Every business and act on this earth includes risks and so does Machine Learning or, more broadly speaking, AI. However, AI risk isn't often handled by your company's traditional risk management for several reasons.
First, algorithms are usually based on proprietary data, and models and techniques are developed in the domain sphere of the particular (business) problem. Second, algorithms can be complex, unpredictable, and challenging to explain. Finally, the ML scene is relatively new, and thus, we also lack best practices and regulation is lagging.
We need to minimize the risk by addressing how we develop these algorithms and also how we apply these algorithms in the real world.

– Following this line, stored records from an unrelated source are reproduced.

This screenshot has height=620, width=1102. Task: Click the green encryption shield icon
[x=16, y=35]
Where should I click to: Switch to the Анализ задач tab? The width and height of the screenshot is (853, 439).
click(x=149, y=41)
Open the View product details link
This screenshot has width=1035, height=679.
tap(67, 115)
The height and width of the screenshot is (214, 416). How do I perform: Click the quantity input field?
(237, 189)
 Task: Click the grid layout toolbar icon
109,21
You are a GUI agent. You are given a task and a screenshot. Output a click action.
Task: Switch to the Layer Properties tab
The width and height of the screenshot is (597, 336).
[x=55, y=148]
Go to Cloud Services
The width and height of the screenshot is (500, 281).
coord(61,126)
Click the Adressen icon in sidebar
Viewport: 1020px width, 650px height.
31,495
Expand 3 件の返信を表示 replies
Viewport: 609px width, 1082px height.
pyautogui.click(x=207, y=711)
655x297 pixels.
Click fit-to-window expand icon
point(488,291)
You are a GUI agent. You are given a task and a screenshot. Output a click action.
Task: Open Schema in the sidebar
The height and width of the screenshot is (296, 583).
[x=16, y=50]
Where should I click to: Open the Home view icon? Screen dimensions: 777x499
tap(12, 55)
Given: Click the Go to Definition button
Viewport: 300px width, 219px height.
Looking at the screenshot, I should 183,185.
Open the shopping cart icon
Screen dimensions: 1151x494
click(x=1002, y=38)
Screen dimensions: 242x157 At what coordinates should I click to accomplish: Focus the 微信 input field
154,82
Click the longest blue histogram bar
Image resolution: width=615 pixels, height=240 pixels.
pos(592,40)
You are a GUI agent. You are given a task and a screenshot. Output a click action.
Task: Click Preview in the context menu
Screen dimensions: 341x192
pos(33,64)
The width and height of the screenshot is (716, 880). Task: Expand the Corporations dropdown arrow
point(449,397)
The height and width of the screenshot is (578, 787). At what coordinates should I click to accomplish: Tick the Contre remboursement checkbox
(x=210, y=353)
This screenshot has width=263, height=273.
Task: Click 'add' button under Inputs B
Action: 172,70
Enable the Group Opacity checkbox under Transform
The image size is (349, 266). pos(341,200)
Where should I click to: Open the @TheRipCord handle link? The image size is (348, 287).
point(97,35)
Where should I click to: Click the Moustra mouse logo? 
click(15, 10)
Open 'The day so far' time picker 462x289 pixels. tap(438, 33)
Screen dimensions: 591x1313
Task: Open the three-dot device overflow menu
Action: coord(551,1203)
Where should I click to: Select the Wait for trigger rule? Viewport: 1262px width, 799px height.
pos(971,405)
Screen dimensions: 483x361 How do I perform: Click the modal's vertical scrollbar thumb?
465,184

In this article, I'll focus on the latter part. In other words, I'll look at the outputs and how they are used since there is a lot of literature on data-centric AI and how to make sure your models are explainable. Unfortunately, the application of predictions isn't always as close to data scientists as it should be.
How should you go about mitigating your output risk? The first step is to consider whether you need machine learning. A business rule programmed by a human will be less risky and more explainable than an ML solution. If that's not possible, consider the least complex data science solutions, such as traditional, explainable (and boring 🥱) logistic regression.
Boring is good; boring is reliable. But if you can't solve your business problem with boring, continue the ML route with the advice below.
1. Serve predictions as suggestions
An excellent way to start is to acknowledge and embrace predictions' nature and uncertainty. Rather than presenting predictions as the truth, serve the outputs as suggestions or alternatives. For example, when navigating with Google Maps, you can pick between a few suggested routes or just follow your own logic. On Netflix, you can select the show recommended or just browse for something else. It seems self-evident, but we are often overly confident in the algorithms we create.
An example of this pattern is chatbots. They usually use suggestive language, not telling you exactly what you should be doing. Chatbot applications also let the customer interacting with it know explicitly that this is a chatbot and can make mistakes.
2. Predict in batches
If your problem-solution combo allows, one easy way to mitigate risk is to predict in batches instead of immediately posting the predictions. In batches, you can be sure of the distribution of the data you are using to make predictions and find unintentional anomalies and errors in input data before causing funky outputs. In addition, you can check the prediction output distribution for outliers and odd behavior too before using them in action.
A practical example of this pattern would be business intelligence-related models such as churn prediction. The user is not expecting these predictions to update in real-time because the status of a client doesn't change quite that rapidly. Updating these, for example, daily will allow you to check for radical changes in data (like a schema change) that might suddenly cause your model to predict every client to churn and cause panic in your business folks.
Psst! Batch prediction distributions can easily be monitored.
3. Keep humans in the loop
Before having enough data on all the possible scenarios, you might want to get a human involved in the process when your ability to predict on a certain confidence level fails.
One would introduce an extra step to the prediction process where it checks automatically, e.g., was the input data in the known domain, was the prediction within the bounds of known, or what was the prediction power, if available. If not passed, the automatic process would not go further, and a human takes over.
This pattern is vital for high-impact use cases such as financial and health predictions, where serving an incorrect prediction to the end-user can cause immense stress or worse. For example, if you work at a car insurance company where hundreds of window crack claims are processed every day, automatic fraud detection may be reasonable to enforce. Still, when your model is uncertain, it should be an obvious choice to spare the claimant a scare before a human operator looks through the claim.
Closing the case
As machine learning is adopted more in human-centric domains, we need to keep in mind that a single mistake by humans can be repeated millions of times by an algorithm. And as we all know, we need to be extra careful with the application having human-life-altering effects, such as who gets a loan or who gets what cancer treatment.